───── KUTIPAN DOKUMEN ─────

Mohon tunggu...
Aulia
Aulia Mohon Tunggu... Dosen - Dosen Universitas Andalas

Menulis untuk kesenangan dan berbagi

Selanjutnya

Tutup

Ilmu Sosbud Pilihan

Etika Profesi: Salah Tangkap, Cukupkah dengan Kata Maaf?

7 Juni 2024   18:35 Diperbarui: 7 Juni 2024   18:44 224
+
Laporkan Konten
Laporkan Akun
Kompasiana adalah platform blog. Konten ini menjadi tanggung jawab bloger dan tidak mewakili pandangan redaksi Kompas.

Pendahuluan

Kasus salah tangkap kembali menghantui Indonesia, kali ini luka lama Vina Cirebon kembali menganga. Peristiwa tragis yang merenggut nyawa Vina di tahun 2016 ketika ia masih berusia 16 tahun, masih menyisakan pertanyaan dan rasa pilu bagi keluarga dan masyarakat.

Delapan tahun berlalu, kasus ini masih belum menemui titik terang. Luka lama Vina dan keluarganya belum terobati, dan bayang-bayang ketidakadilan terus menghantui mereka. Kasus ini kembali memanas setelah diangkat ke layar lebar dan mendapatkan perhatian publik yang lebih luas.

Para tersangka yang tidak bersalah harus menanggung stigma dan trauma akibat tuduhan yang tidak benar. Kehidupan mereka tercoreng, dan mereka harus berjuang untuk membersihkan nama baik mereka.

Diangkatnya kasus Vina Cirebon ke layar lebar menjadi sebuah langkah penting untuk membuka kembali luka lama dan memicu perhatian publik. Film ini memberikan gambaran tentang apa yang dialami Vina dan keluarganya, dan bagaimana sistem peradilan yang cacat dapat menghancurkan hidup seseorang.

─────

Menurut kutipan dokumen tentang kasus Vina Cirebon, pada tahun berapa Vina kehilangan nyawanya dan berapa usianya saat itu?

───── DATA TERCATAT ─────

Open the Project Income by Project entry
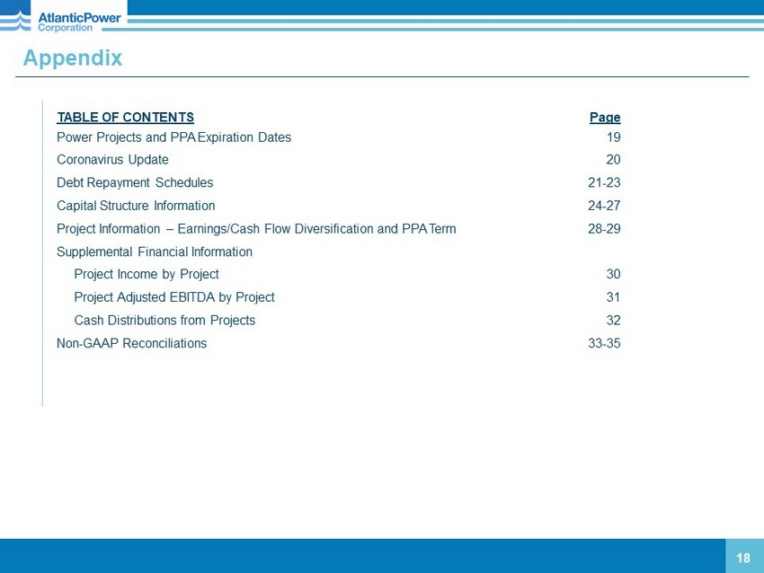 click(147, 274)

─────

HASIL: Tahun 2016, ketika Vina berusia 16 tahun.